╭──

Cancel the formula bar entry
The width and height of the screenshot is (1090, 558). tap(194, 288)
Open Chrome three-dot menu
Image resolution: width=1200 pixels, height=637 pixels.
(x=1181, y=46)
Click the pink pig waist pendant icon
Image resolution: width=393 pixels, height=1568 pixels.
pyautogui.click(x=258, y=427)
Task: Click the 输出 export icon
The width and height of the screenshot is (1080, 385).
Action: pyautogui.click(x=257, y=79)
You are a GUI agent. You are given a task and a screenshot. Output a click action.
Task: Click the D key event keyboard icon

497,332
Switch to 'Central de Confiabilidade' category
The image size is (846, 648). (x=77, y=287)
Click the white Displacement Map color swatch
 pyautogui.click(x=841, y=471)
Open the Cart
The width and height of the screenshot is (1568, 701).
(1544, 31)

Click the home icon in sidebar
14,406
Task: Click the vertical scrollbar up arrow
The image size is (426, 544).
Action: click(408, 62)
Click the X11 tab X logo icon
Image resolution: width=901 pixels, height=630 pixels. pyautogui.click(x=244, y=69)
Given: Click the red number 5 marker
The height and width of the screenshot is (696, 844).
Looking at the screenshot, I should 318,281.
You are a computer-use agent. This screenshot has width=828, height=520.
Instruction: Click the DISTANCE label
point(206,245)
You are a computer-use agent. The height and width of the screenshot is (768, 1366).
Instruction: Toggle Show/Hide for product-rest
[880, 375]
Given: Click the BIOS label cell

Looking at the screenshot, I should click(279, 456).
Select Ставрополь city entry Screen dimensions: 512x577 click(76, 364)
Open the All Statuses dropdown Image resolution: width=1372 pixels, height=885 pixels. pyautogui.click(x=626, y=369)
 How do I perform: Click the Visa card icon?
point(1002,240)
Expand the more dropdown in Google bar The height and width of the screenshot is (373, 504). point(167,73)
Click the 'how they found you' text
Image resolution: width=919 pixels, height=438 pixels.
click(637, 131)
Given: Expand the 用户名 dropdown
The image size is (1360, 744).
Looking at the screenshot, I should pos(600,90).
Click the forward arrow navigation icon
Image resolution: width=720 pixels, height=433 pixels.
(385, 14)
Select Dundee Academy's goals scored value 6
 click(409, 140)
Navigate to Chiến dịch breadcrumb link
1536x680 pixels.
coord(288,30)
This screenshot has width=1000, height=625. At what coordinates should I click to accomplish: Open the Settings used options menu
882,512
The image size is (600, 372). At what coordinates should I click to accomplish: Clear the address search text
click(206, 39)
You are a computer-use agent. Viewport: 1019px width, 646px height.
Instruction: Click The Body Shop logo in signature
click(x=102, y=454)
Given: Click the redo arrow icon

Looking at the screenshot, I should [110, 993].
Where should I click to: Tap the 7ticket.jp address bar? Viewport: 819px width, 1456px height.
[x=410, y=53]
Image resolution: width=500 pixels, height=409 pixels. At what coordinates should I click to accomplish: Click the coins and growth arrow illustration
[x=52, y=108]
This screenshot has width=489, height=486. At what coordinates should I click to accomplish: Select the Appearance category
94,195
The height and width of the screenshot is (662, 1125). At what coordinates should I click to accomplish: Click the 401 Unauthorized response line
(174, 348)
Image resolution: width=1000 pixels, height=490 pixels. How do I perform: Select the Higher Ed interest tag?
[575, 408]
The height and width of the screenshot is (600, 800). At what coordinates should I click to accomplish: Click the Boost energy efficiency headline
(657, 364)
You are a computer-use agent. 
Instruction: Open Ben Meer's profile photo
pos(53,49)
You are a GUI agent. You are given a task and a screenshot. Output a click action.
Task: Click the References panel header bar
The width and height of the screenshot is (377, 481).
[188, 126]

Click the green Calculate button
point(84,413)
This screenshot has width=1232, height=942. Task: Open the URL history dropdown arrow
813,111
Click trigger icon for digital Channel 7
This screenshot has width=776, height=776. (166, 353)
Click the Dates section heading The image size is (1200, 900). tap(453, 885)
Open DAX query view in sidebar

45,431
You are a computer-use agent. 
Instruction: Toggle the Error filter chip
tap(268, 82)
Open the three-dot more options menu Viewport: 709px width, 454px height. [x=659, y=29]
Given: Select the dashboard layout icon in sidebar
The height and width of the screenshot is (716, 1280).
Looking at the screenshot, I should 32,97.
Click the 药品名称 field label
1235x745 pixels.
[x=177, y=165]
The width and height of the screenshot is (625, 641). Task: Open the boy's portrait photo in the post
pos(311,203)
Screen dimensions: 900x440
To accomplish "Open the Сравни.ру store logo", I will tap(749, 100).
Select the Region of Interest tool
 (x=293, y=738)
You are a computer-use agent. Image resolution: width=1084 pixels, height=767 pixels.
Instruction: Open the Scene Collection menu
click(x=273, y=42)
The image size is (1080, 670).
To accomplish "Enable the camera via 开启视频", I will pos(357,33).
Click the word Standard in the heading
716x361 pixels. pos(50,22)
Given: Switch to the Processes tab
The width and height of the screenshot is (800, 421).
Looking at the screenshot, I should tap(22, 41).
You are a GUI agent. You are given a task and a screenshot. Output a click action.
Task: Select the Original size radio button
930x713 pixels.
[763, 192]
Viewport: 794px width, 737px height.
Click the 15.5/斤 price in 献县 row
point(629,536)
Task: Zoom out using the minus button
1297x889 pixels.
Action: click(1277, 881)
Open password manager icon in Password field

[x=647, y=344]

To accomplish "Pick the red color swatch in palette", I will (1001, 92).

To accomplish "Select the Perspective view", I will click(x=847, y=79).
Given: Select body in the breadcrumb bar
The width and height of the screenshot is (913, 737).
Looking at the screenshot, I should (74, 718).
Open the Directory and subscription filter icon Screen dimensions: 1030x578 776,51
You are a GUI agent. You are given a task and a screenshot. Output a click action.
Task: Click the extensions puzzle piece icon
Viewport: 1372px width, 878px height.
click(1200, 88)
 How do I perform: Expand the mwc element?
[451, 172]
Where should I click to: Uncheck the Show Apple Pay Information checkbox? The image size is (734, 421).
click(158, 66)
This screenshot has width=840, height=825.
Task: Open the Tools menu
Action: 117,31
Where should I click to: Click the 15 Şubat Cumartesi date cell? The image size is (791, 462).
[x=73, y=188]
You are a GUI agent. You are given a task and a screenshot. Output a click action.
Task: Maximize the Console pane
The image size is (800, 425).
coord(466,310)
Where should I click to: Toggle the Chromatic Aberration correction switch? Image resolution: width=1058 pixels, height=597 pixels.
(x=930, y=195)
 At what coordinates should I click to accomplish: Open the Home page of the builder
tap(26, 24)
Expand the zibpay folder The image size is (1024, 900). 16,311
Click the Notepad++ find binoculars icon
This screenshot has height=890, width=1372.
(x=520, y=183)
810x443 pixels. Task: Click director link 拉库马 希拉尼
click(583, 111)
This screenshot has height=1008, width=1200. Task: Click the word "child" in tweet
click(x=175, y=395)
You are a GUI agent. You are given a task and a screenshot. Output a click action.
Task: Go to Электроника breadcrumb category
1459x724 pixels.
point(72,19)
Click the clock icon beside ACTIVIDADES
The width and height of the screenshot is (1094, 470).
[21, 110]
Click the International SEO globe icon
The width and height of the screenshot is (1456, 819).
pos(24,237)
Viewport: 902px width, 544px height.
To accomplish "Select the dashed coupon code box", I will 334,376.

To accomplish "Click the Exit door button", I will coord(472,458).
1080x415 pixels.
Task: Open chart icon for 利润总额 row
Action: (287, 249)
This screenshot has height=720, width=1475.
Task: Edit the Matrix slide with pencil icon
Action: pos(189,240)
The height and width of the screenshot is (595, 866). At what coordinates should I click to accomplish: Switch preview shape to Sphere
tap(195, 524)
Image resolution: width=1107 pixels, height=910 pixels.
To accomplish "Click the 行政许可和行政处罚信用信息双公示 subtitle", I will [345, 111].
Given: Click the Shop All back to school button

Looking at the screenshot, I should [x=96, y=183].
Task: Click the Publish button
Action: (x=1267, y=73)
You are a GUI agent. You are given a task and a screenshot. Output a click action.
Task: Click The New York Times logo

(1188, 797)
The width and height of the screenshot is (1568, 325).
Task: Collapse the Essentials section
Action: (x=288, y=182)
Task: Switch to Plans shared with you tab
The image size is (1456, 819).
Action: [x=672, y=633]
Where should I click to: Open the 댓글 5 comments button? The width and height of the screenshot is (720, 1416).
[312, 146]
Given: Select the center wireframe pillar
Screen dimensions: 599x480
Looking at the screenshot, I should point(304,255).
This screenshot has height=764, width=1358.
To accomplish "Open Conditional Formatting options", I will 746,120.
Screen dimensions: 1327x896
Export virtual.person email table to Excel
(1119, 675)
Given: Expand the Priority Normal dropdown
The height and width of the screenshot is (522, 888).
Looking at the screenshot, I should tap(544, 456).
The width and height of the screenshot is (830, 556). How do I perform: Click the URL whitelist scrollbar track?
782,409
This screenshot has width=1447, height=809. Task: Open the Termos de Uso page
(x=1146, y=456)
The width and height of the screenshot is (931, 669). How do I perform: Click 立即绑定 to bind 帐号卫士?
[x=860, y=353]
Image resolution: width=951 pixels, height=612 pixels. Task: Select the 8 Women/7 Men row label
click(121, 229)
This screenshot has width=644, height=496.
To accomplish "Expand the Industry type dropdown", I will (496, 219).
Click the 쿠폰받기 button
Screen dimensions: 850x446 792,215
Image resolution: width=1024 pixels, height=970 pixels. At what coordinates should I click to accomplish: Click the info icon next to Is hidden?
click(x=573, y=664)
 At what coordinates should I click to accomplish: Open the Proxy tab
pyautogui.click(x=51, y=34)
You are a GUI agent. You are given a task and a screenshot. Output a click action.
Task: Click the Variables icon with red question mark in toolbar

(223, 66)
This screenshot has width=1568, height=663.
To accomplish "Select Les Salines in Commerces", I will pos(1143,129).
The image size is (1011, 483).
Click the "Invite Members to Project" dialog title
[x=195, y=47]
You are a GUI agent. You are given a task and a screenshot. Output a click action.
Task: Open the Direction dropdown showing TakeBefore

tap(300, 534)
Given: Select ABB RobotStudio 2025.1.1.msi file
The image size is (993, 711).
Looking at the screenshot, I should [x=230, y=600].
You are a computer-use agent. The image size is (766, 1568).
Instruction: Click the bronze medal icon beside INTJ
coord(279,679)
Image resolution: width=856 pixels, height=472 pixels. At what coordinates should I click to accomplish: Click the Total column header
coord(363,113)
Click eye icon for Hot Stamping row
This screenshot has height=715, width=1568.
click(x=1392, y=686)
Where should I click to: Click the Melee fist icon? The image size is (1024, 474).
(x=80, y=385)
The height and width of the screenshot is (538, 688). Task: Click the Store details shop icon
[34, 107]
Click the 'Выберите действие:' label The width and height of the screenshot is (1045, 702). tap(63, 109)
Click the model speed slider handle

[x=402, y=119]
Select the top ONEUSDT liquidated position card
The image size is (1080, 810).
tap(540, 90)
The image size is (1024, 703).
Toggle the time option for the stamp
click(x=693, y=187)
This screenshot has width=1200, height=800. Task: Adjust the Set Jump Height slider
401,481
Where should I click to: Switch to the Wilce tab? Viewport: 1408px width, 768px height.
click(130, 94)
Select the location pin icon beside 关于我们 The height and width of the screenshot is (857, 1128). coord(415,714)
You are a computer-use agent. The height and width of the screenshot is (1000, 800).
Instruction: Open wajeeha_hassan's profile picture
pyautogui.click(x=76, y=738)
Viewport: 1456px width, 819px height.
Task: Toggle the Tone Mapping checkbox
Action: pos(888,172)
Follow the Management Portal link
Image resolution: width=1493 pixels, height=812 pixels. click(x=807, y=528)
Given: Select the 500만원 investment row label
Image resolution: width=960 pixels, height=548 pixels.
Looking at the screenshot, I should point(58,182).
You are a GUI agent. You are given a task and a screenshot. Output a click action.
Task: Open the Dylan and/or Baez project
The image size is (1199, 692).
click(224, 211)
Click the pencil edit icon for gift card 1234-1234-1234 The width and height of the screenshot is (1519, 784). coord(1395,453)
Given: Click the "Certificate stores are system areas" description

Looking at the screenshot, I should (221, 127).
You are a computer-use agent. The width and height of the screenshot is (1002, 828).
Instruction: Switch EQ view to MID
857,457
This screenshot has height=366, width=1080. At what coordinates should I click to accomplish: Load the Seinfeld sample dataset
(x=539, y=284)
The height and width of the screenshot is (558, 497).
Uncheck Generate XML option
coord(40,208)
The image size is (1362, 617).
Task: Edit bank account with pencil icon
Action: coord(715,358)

╰──

#### ASSIGNMENT
Taking the listing above as the source, transcribe only the lines starting at the line with "Where should I click to: Click the Melee" and going through the line with "is (1000, 800).", unaltered and with both ends included.

#### ANSWER SECTION
Where should I click to: Click the Melee fist icon? The image size is (1024, 474).
(x=80, y=385)
The height and width of the screenshot is (538, 688). Task: Click the Store details shop icon
[34, 107]
Click the 'Выберите действие:' label The width and height of the screenshot is (1045, 702). tap(63, 109)
Click the model speed slider handle

[x=402, y=119]
Select the top ONEUSDT liquidated position card
The image size is (1080, 810).
tap(540, 90)
The image size is (1024, 703).
Toggle the time option for the stamp
click(x=693, y=187)
This screenshot has width=1200, height=800. Task: Adjust the Set Jump Height slider
401,481
Where should I click to: Switch to the Wilce tab? Viewport: 1408px width, 768px height.
click(130, 94)
Select the location pin icon beside 关于我们 The height and width of the screenshot is (857, 1128). coord(415,714)
You are a computer-use agent. The height and width of the screenshot is (1000, 800).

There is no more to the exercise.